リーダーの多面性や組織としての多様性はイノベーションにもつながります。
小谷氏:
ここまでのお話をうかがうと、この混沌とした時代の中で、さまざまな要素、人材、プレーヤーを結びつけながら未来へ向けて前進させようとしているPwCの姿が見えてきます。
木村:
そのようにご理解いただけるとうれしく思います。ADAPTに示したように、現代社会では非対称と分断がますます進んでいます。一方で、SDGsに象徴される持続可能な開発に関する課題は、全人類に共通するものです。共通の課題にともに取り組んでいくためには、立場や利害の異なる人たちが共感できるポイントを見いだす必要があります。
小谷氏:
なるほど、単に違いを寄せ集めるだけではなく、そこに共感が生まれなければ物事は動かせませんね。
木村:
はい、企業が自社の利益追求から社会や地球環境といった課題へと目線を切り替え、アクションを起こしていくには、新しい価値観に対してしっかりと納得感を持てなければなりません。社内外のステークホルダーと議論や対話を繰り返し、共感を醸成していくことが求められるのです。そうした共感が積み重なって初めて、コレクティブインパクトが実現できるのだと思います。PwCにはプロフェッショナルサービスファームとして、産官学の幅広いクライアントや協業パートナーと連携して課題を解決してきた実績と、そこで培った信頼があります。それを生かして多様なステークホルダー間の共感づくりに貢献することが、私たちの果たすべき役割だと考えています。
小谷氏:
SDGsで言えば、17番目のゴール「パートナーシップで目標を達成しよう」に当てはまりますね。
木村:
パートナーシップ力はPwCの大きな強みですので、まさにそうですね。加えて、多岐にわたる専門領域のプロフェッショナルを擁していますから、その他の16のゴールについてもいろいろな形で貢献できることがあります。このシリーズでは今後その一つひとつを対談を通じてご紹介していきたいと思っています。
小谷氏:
それは楽しみですね。期待しています。本日はありがとうございました。
2030年までにSDGs達成、2050年までにネットゼロ達成──多くの経営者やリーダーは、この大きな課題を前に戸惑いを感じることがあるのではないでしょうか。一方で、ESG投資を追い風とし、新型コロナウイルス感染症(COVID-19)により勢いを増した変化を梃子(てこ)にして、取り組みを加速する環境は整いつつあります。小谷さんにご指摘いただいたとおり、PwCはパートナーシップで目標へと前進させる役割を果たすとともに、「社会における信頼を構築し、重要な課題を解決する」というパーパス(存在意義)を体現するためにも、共感と信頼を原動力として人類の共通課題の解決に貢献していきます。(木村)

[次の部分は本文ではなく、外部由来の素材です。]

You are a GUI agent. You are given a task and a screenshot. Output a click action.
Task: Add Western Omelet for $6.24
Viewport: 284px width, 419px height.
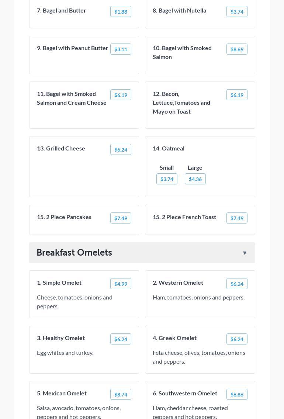[237, 284]
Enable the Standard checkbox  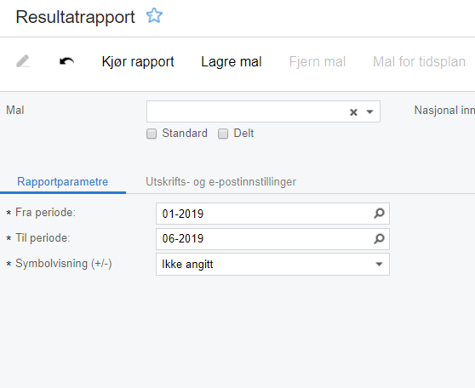[x=152, y=134]
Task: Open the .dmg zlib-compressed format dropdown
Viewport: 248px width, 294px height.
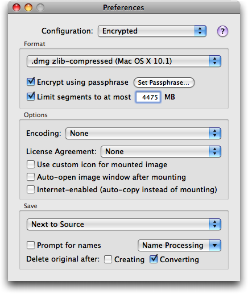Action: (124, 61)
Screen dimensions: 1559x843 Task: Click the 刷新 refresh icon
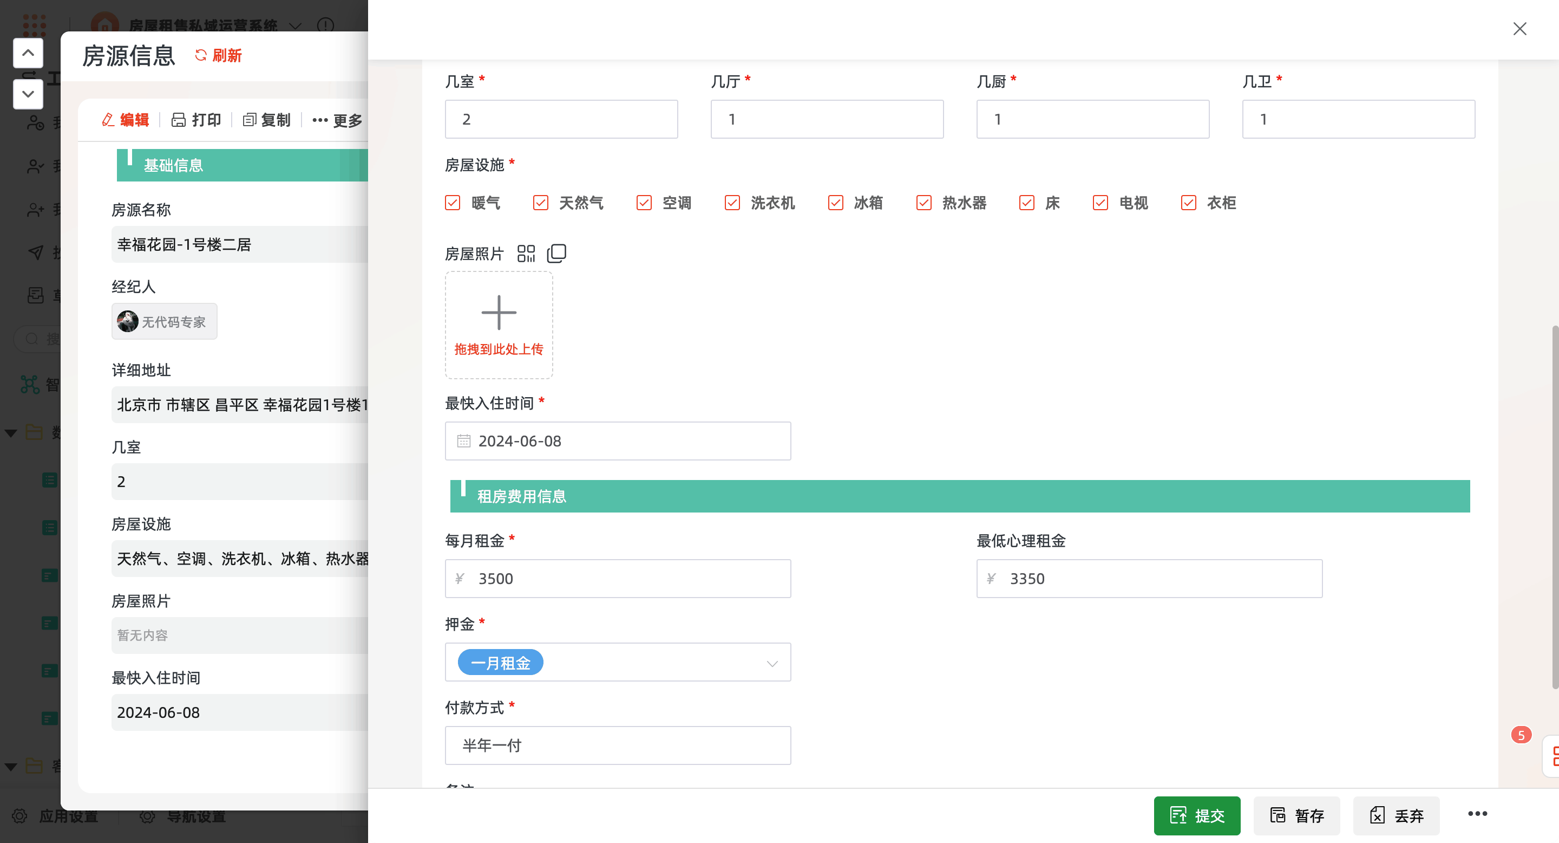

1965年大阪府生まれ。航空会社を経てニュースキャスターとなり、1998年から約16年間、テレビ東京の「ワールドビジネスサテライト(WBS)」のメインキャスターを務めた。2020年3月から5回にわたって放映されたBSテレ東開局20周年特別企画「SDGsが変えるミライ~小谷真生子の地球大調査~」では、さまざまな角度からの取材を通じてSDGs実現のために日本が果たすべき役割を探った。
1963年生まれ。1986年青山監査法人に入所し、プライスウォーターハウス米国法人シカゴ事務所への出向を経て、2000年には中央青山監査法人の代表社員に就任。2016年7月よりPwC Japanグループ代表、2019年7月よりPwCアジアパシフィック バイスチェアマンも務める。
※ 法人名、役職、本文の内容などは掲載当時のものです。